What the task asks: Report each line of the listing below that contains the string "click".
== == ==
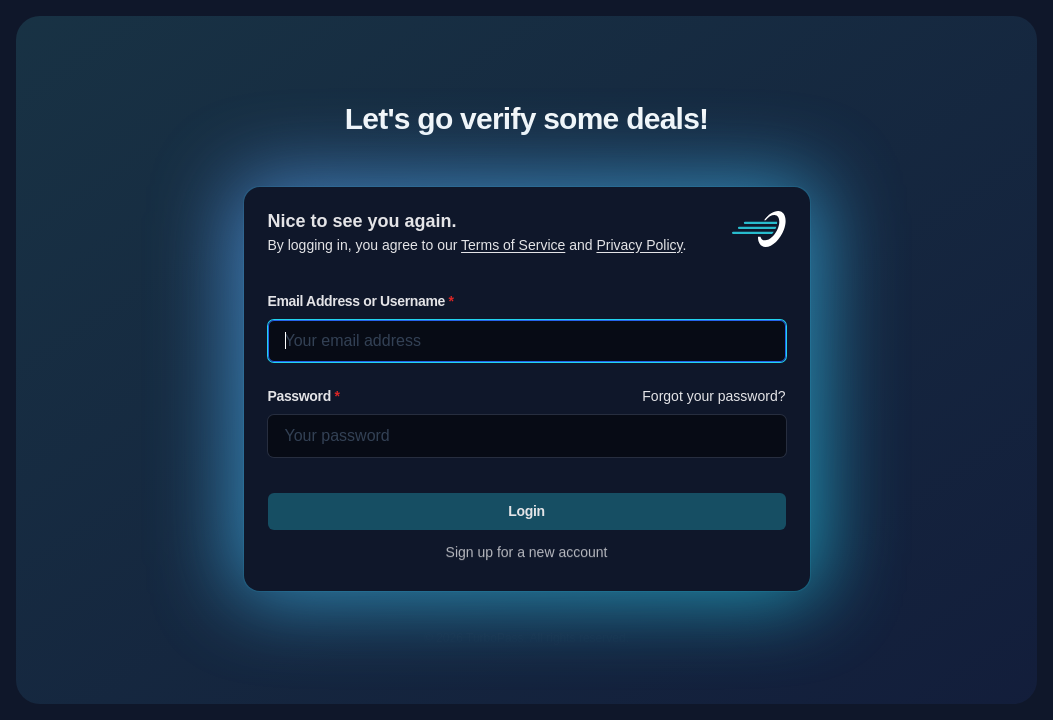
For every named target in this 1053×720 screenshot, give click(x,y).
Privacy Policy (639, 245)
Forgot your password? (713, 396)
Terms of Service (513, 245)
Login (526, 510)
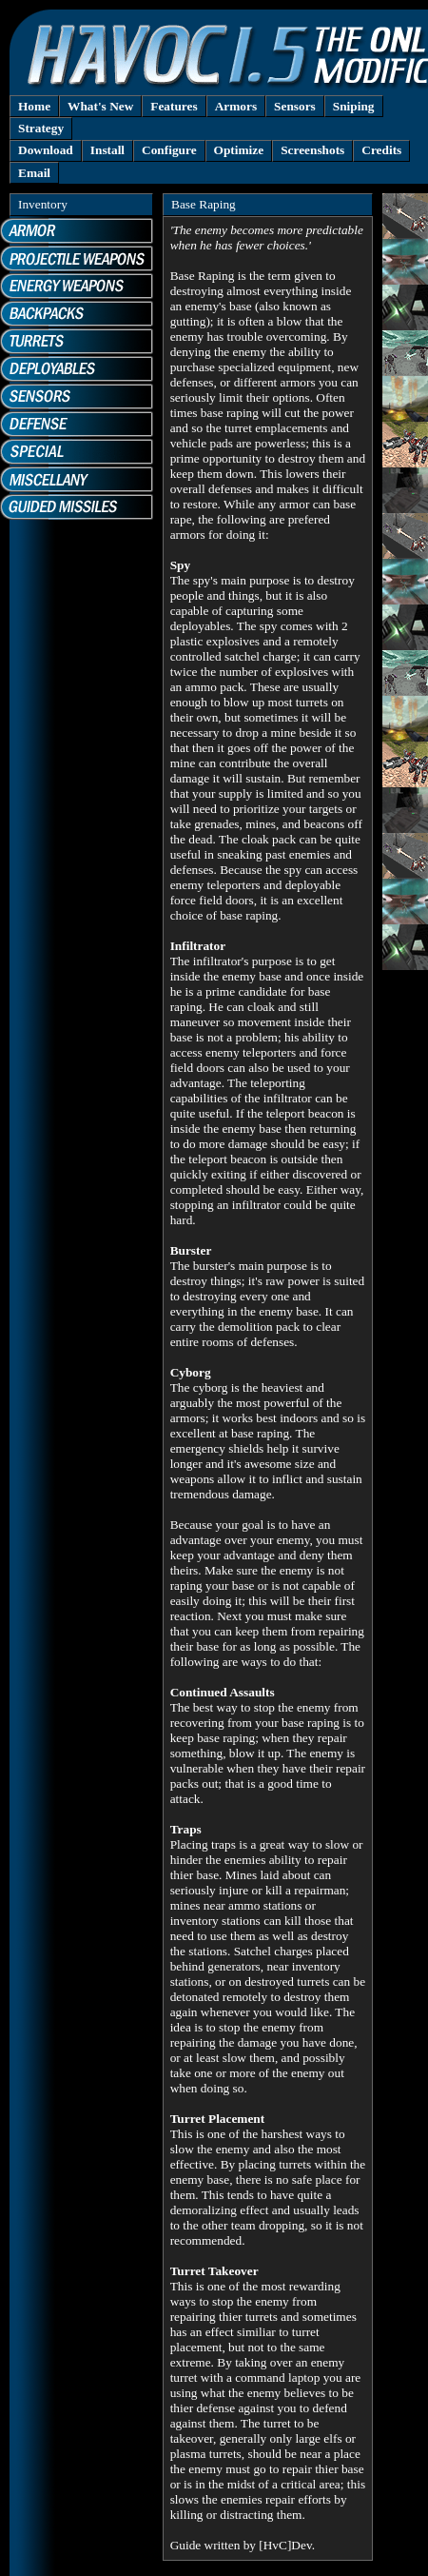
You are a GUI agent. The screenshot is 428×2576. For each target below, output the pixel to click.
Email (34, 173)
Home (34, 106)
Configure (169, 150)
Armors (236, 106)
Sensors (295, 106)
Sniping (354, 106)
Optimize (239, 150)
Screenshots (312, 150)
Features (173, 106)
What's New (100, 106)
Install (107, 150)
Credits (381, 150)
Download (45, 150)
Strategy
== == ==
Response below:
For every named target in this 1053×720 screenshot, give click(x,y).
You are a GUI agent. The screenshot is 428×2576. For each target below, output the pixel to click.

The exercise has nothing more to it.